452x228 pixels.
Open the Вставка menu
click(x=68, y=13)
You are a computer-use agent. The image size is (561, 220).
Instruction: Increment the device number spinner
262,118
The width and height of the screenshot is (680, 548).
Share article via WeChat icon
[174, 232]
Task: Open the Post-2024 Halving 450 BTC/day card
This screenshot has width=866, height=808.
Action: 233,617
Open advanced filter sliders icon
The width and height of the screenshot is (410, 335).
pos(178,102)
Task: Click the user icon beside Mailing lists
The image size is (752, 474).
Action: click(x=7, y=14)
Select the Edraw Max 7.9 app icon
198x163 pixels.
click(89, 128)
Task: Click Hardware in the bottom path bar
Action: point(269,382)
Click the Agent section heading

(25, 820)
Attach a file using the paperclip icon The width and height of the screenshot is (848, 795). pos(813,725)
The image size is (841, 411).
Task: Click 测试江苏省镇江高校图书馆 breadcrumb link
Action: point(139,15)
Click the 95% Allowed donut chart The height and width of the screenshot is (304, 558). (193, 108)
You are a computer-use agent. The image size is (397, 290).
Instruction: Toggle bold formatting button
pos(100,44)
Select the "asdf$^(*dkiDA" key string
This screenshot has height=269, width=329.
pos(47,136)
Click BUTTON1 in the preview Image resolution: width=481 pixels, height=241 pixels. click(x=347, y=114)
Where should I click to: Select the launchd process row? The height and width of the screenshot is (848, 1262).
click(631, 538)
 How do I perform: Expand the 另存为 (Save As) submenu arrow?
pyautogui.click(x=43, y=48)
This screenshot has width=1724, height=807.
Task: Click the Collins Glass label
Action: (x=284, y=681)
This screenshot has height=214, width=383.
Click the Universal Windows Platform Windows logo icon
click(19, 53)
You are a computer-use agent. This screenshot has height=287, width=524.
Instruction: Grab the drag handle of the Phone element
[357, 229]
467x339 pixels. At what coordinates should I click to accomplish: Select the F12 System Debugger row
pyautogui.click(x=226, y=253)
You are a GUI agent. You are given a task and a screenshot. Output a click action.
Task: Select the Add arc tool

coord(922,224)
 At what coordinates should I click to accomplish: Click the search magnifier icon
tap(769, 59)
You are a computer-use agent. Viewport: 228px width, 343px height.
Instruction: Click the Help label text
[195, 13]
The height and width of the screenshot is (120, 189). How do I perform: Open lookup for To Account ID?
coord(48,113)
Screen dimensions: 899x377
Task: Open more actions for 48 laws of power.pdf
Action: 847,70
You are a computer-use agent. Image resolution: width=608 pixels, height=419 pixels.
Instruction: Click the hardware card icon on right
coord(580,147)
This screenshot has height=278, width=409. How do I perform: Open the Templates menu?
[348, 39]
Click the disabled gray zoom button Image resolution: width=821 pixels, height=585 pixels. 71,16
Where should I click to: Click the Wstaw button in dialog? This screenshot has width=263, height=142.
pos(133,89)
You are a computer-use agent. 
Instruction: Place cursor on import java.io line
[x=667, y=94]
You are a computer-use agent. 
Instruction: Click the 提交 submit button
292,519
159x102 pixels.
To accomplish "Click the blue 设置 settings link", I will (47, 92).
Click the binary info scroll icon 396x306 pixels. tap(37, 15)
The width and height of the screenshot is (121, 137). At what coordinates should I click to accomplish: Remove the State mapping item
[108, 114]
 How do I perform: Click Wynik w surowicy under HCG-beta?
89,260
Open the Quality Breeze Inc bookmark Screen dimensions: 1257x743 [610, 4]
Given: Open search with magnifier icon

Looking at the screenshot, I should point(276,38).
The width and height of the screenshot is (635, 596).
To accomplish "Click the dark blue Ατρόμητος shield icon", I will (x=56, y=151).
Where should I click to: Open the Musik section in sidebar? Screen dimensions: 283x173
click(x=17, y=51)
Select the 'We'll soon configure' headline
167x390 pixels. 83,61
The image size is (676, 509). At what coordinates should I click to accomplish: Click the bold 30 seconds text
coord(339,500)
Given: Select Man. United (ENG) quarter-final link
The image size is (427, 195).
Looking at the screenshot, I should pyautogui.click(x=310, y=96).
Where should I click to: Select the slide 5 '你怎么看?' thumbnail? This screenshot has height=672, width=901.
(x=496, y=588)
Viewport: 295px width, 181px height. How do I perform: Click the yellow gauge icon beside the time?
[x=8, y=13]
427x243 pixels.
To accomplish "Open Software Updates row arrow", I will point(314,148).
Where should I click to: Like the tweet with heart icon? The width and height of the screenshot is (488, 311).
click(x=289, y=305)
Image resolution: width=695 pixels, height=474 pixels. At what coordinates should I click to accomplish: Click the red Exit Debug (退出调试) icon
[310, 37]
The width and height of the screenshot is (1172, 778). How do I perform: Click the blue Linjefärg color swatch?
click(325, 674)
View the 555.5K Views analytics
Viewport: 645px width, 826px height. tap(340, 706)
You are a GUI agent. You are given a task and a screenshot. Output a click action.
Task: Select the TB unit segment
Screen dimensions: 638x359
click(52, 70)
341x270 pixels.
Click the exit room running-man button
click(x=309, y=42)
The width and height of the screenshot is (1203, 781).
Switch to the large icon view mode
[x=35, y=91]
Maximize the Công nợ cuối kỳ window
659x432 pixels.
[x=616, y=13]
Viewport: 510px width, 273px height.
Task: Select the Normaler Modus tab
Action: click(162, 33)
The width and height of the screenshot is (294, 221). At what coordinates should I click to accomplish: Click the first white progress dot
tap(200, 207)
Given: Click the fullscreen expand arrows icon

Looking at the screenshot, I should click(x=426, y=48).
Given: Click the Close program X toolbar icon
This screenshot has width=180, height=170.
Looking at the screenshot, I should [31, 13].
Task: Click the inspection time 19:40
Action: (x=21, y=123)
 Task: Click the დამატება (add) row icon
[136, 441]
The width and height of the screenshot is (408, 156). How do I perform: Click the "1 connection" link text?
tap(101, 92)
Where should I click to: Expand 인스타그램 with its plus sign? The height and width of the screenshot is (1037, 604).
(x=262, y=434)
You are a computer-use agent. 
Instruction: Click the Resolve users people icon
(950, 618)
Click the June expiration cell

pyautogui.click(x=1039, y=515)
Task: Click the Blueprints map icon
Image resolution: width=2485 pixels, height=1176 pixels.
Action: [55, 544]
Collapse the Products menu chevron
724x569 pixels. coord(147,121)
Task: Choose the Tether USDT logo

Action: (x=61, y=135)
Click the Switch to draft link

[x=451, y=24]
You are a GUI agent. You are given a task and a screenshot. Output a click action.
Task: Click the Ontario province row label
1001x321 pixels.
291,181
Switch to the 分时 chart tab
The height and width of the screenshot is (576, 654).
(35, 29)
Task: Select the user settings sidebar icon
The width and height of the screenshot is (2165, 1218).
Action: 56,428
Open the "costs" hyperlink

- [HOW TO COMPLETE THIS TASK]
Make an exact copy of all the entries above.

- [TASK SOLUTION]
452x228 pixels.
Open the Вставка menu
click(x=68, y=13)
You are a computer-use agent. The image size is (561, 220).
Instruction: Increment the device number spinner
262,118
The width and height of the screenshot is (680, 548).
Share article via WeChat icon
[174, 232]
Task: Open the Post-2024 Halving 450 BTC/day card
This screenshot has width=866, height=808.
Action: 233,617
Open advanced filter sliders icon
The width and height of the screenshot is (410, 335).
pos(178,102)
Task: Click the user icon beside Mailing lists
The image size is (752, 474).
Action: click(x=7, y=14)
Select the Edraw Max 7.9 app icon
198x163 pixels.
click(89, 128)
Task: Click Hardware in the bottom path bar
Action: point(269,382)
Click the Agent section heading

(25, 820)
Attach a file using the paperclip icon The width and height of the screenshot is (848, 795). pos(813,725)
The image size is (841, 411).
Task: Click 测试江苏省镇江高校图书馆 breadcrumb link
Action: point(139,15)
Click the 95% Allowed donut chart The height and width of the screenshot is (304, 558). (193, 108)
You are a computer-use agent. The image size is (397, 290).
Instruction: Toggle bold formatting button
pos(100,44)
Select the "asdf$^(*dkiDA" key string
This screenshot has height=269, width=329.
pos(47,136)
Click BUTTON1 in the preview Image resolution: width=481 pixels, height=241 pixels. click(x=347, y=114)
Where should I click to: Select the launchd process row? The height and width of the screenshot is (848, 1262).
click(631, 538)
 How do I perform: Expand the 另存为 (Save As) submenu arrow?
pyautogui.click(x=43, y=48)
This screenshot has width=1724, height=807.
Task: Click the Collins Glass label
Action: (x=284, y=681)
This screenshot has height=214, width=383.
Click the Universal Windows Platform Windows logo icon
click(19, 53)
You are a computer-use agent. This screenshot has height=287, width=524.
Instruction: Grab the drag handle of the Phone element
[357, 229]
467x339 pixels. At what coordinates should I click to accomplish: Select the F12 System Debugger row
pyautogui.click(x=226, y=253)
You are a GUI agent. You are given a task and a screenshot. Output a click action.
Task: Select the Add arc tool

coord(922,224)
 At what coordinates should I click to accomplish: Click the search magnifier icon
tap(769, 59)
You are a computer-use agent. Viewport: 228px width, 343px height.
Instruction: Click the Help label text
[195, 13]
The height and width of the screenshot is (120, 189). How do I perform: Open lookup for To Account ID?
coord(48,113)
Screen dimensions: 899x377
Task: Open more actions for 48 laws of power.pdf
Action: 847,70
You are a computer-use agent. Image resolution: width=608 pixels, height=419 pixels.
Instruction: Click the hardware card icon on right
coord(580,147)
This screenshot has height=278, width=409. How do I perform: Open the Templates menu?
[348, 39]
Click the disabled gray zoom button Image resolution: width=821 pixels, height=585 pixels. 71,16
Where should I click to: Click the Wstaw button in dialog? This screenshot has width=263, height=142.
pos(133,89)
You are a computer-use agent. 
Instruction: Place cursor on import java.io line
[x=667, y=94]
You are a computer-use agent. 
Instruction: Click the 提交 submit button
292,519
159x102 pixels.
To accomplish "Click the blue 设置 settings link", I will (47, 92).
Click the binary info scroll icon 396x306 pixels. tap(37, 15)
The width and height of the screenshot is (121, 137). At what coordinates should I click to accomplish: Remove the State mapping item
[108, 114]
 How do I perform: Click Wynik w surowicy under HCG-beta?
89,260
Open the Quality Breeze Inc bookmark Screen dimensions: 1257x743 [610, 4]
Given: Open search with magnifier icon

Looking at the screenshot, I should point(276,38).
The width and height of the screenshot is (635, 596).
To accomplish "Click the dark blue Ατρόμητος shield icon", I will (x=56, y=151).
Where should I click to: Open the Musik section in sidebar? Screen dimensions: 283x173
click(x=17, y=51)
Select the 'We'll soon configure' headline
167x390 pixels. 83,61
The image size is (676, 509). At what coordinates should I click to accomplish: Click the bold 30 seconds text
coord(339,500)
Given: Select Man. United (ENG) quarter-final link
The image size is (427, 195).
Looking at the screenshot, I should pyautogui.click(x=310, y=96).
Where should I click to: Select the slide 5 '你怎么看?' thumbnail? This screenshot has height=672, width=901.
(x=496, y=588)
Viewport: 295px width, 181px height. How do I perform: Click the yellow gauge icon beside the time?
[x=8, y=13]
427x243 pixels.
To accomplish "Open Software Updates row arrow", I will point(314,148).
Where should I click to: Like the tweet with heart icon? The width and height of the screenshot is (488, 311).
click(x=289, y=305)
Image resolution: width=695 pixels, height=474 pixels. At what coordinates should I click to accomplish: Click the red Exit Debug (退出调试) icon
[310, 37]
The width and height of the screenshot is (1172, 778). How do I perform: Click the blue Linjefärg color swatch?
click(325, 674)
View the 555.5K Views analytics
Viewport: 645px width, 826px height. tap(340, 706)
You are a GUI agent. You are given a task and a screenshot. Output a click action.
Task: Select the TB unit segment
Screen dimensions: 638x359
click(52, 70)
341x270 pixels.
Click the exit room running-man button
click(x=309, y=42)
The width and height of the screenshot is (1203, 781).
Switch to the large icon view mode
[x=35, y=91]
Maximize the Công nợ cuối kỳ window
659x432 pixels.
[x=616, y=13]
Viewport: 510px width, 273px height.
Task: Select the Normaler Modus tab
Action: click(162, 33)
The width and height of the screenshot is (294, 221). At what coordinates should I click to accomplish: Click the first white progress dot
tap(200, 207)
Given: Click the fullscreen expand arrows icon

Looking at the screenshot, I should click(x=426, y=48).
Given: Click the Close program X toolbar icon
This screenshot has width=180, height=170.
Looking at the screenshot, I should [31, 13].
Task: Click the inspection time 19:40
Action: (x=21, y=123)
 Task: Click the დამატება (add) row icon
[136, 441]
The width and height of the screenshot is (408, 156). How do I perform: Click the "1 connection" link text?
tap(101, 92)
Where should I click to: Expand 인스타그램 with its plus sign? The height and width of the screenshot is (1037, 604).
(x=262, y=434)
You are a computer-use agent. 
Instruction: Click the Resolve users people icon
(950, 618)
Click the June expiration cell

pyautogui.click(x=1039, y=515)
Task: Click the Blueprints map icon
Image resolution: width=2485 pixels, height=1176 pixels.
Action: [55, 544]
Collapse the Products menu chevron
724x569 pixels. coord(147,121)
Task: Choose the Tether USDT logo

Action: (x=61, y=135)
Click the Switch to draft link

[x=451, y=24]
You are a GUI agent. You are given a task and a screenshot. Output a click action.
Task: Click the Ontario province row label
1001x321 pixels.
291,181
Switch to the 分时 chart tab
The height and width of the screenshot is (576, 654).
(35, 29)
Task: Select the user settings sidebar icon
The width and height of the screenshot is (2165, 1218).
Action: 56,428
Open the "costs" hyperlink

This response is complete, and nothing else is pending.